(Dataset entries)
==*==
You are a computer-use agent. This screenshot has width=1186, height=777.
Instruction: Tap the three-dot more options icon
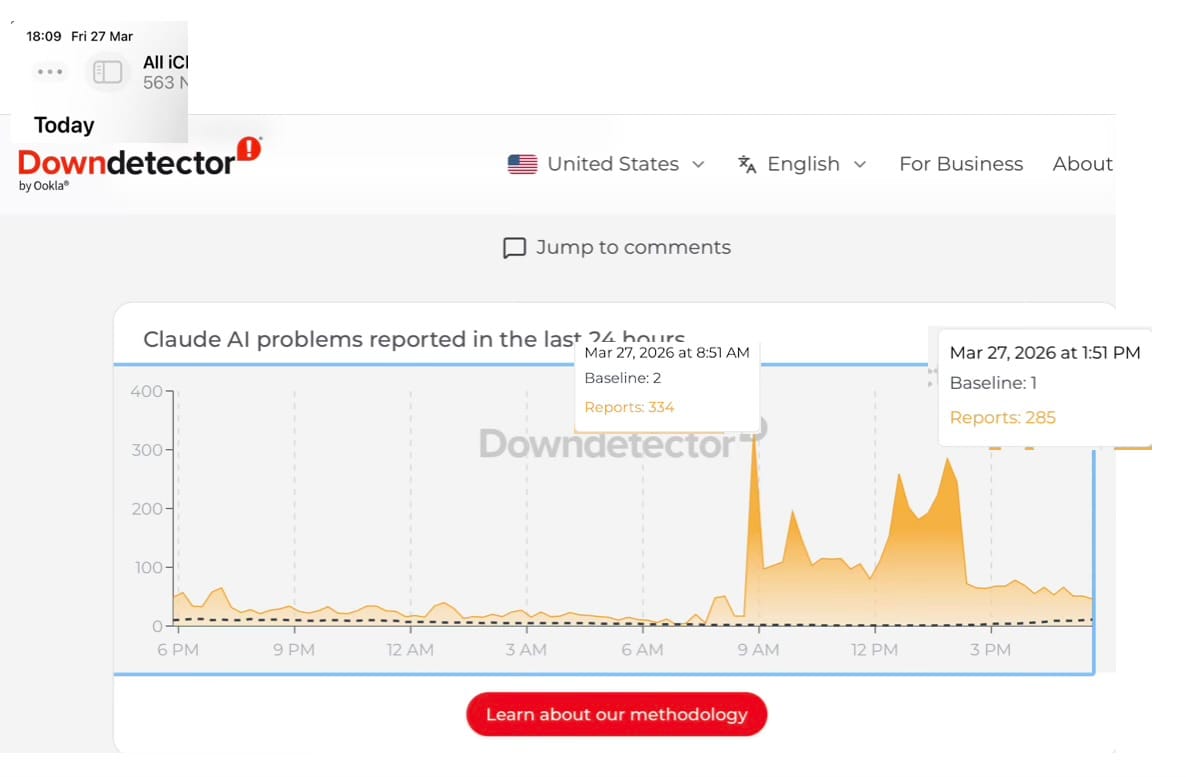tap(49, 72)
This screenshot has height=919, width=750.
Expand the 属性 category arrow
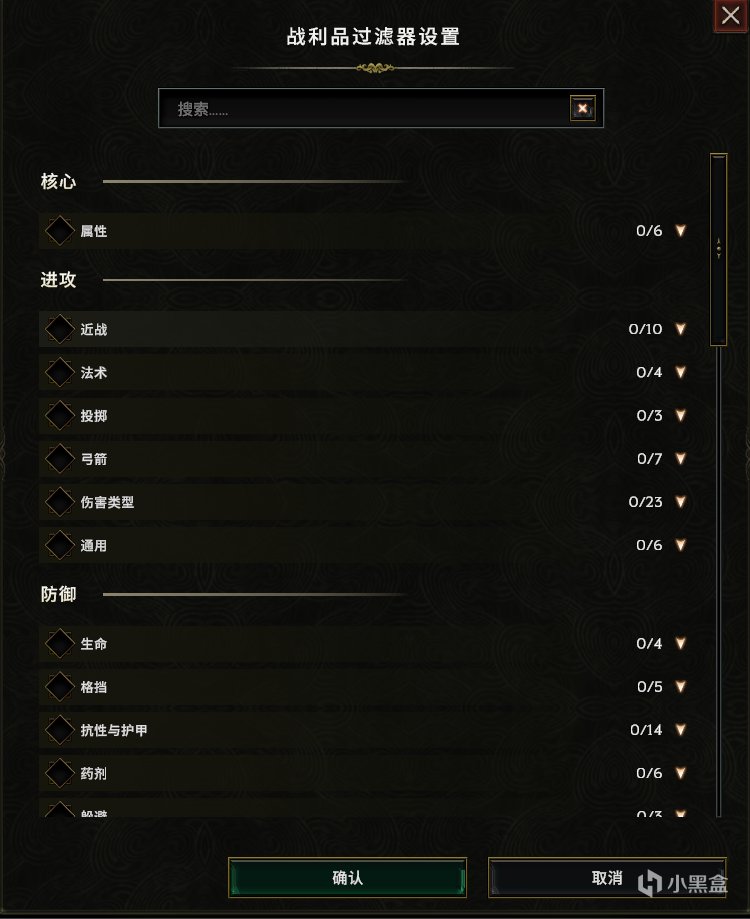coord(681,231)
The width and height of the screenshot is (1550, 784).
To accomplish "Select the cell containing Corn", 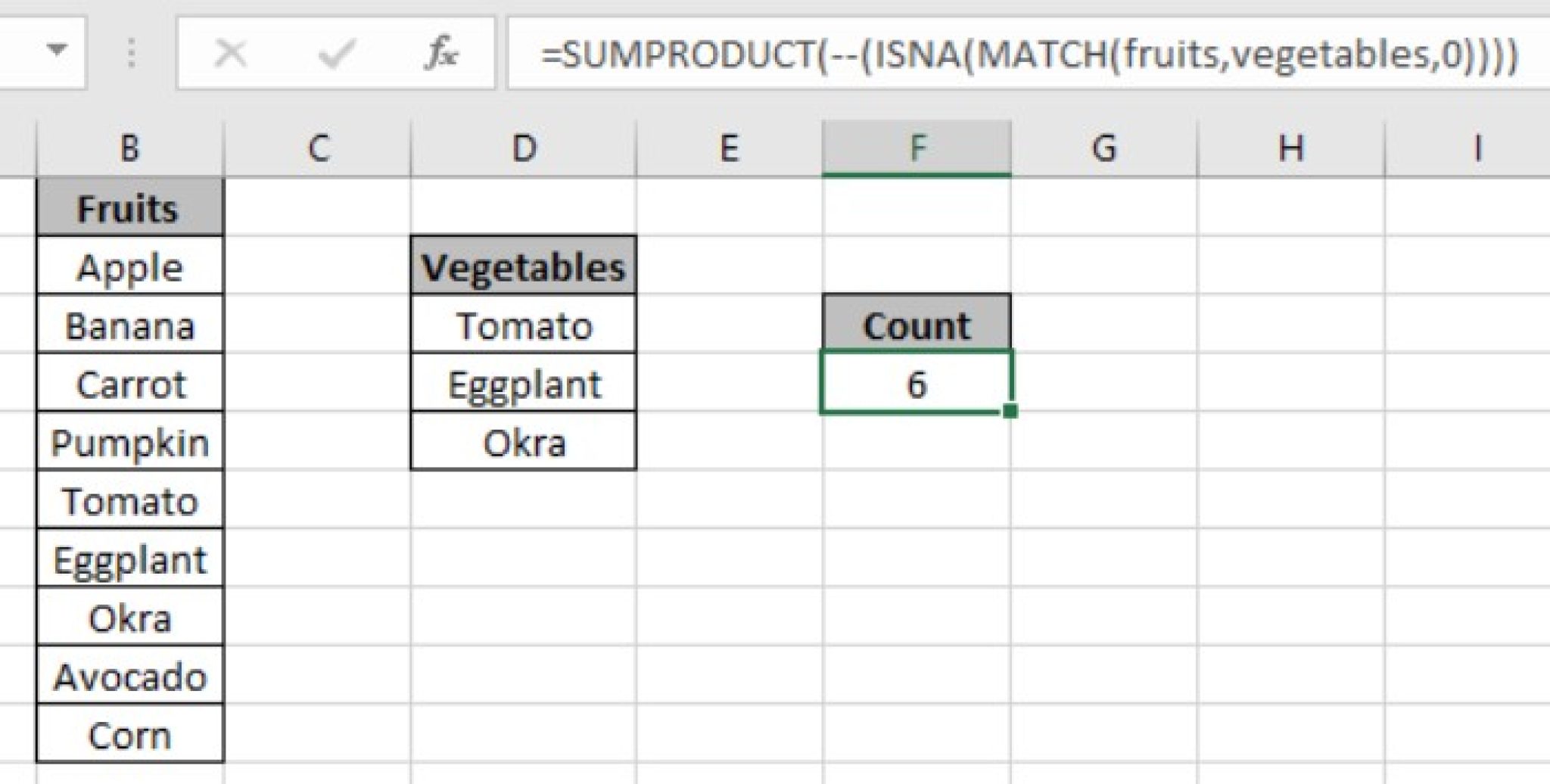I will point(129,732).
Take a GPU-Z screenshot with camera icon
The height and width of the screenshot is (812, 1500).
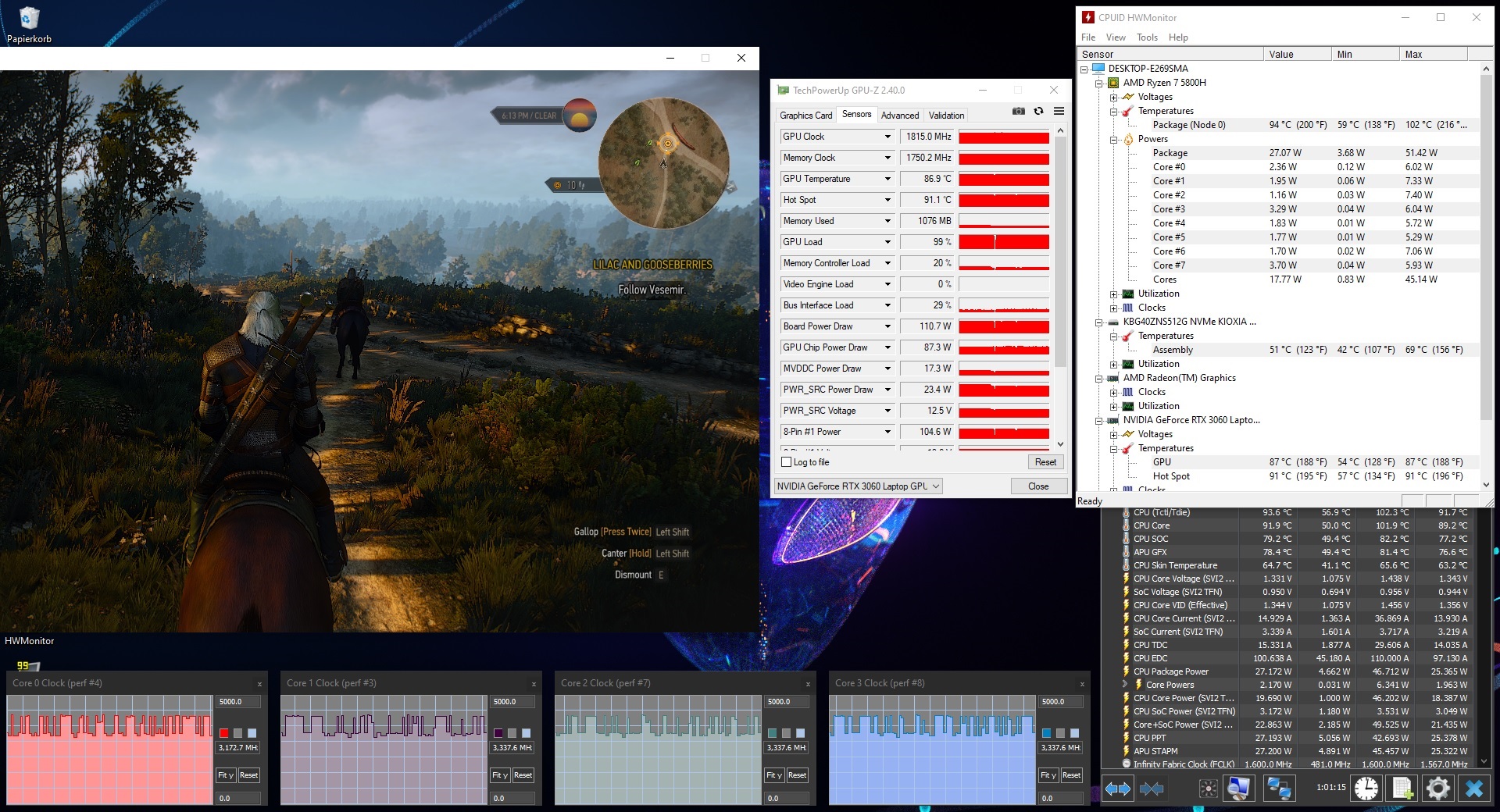point(1018,112)
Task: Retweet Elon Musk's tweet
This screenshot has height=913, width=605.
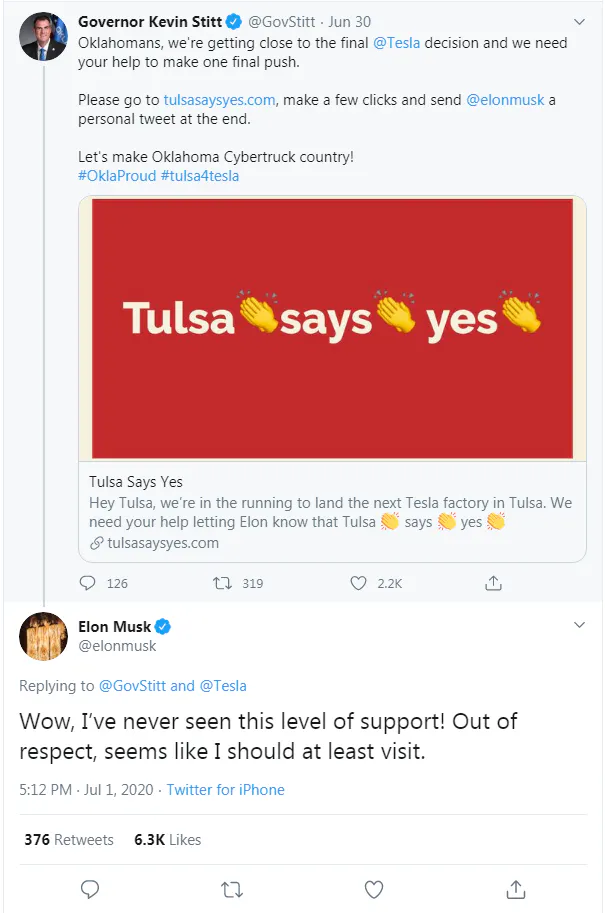Action: click(x=231, y=888)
==*==
Pictures excluded, output exactly the line that contains "Take a GPU-Z screenshot with camera icon" and every line after it to the end of the data above.

Take a GPU-Z screenshot with camera icon
The height and width of the screenshot is (812, 1500).
point(1018,112)
Task: Retweet Elon Musk's tweet
This screenshot has height=913, width=605.
Action: click(x=231, y=888)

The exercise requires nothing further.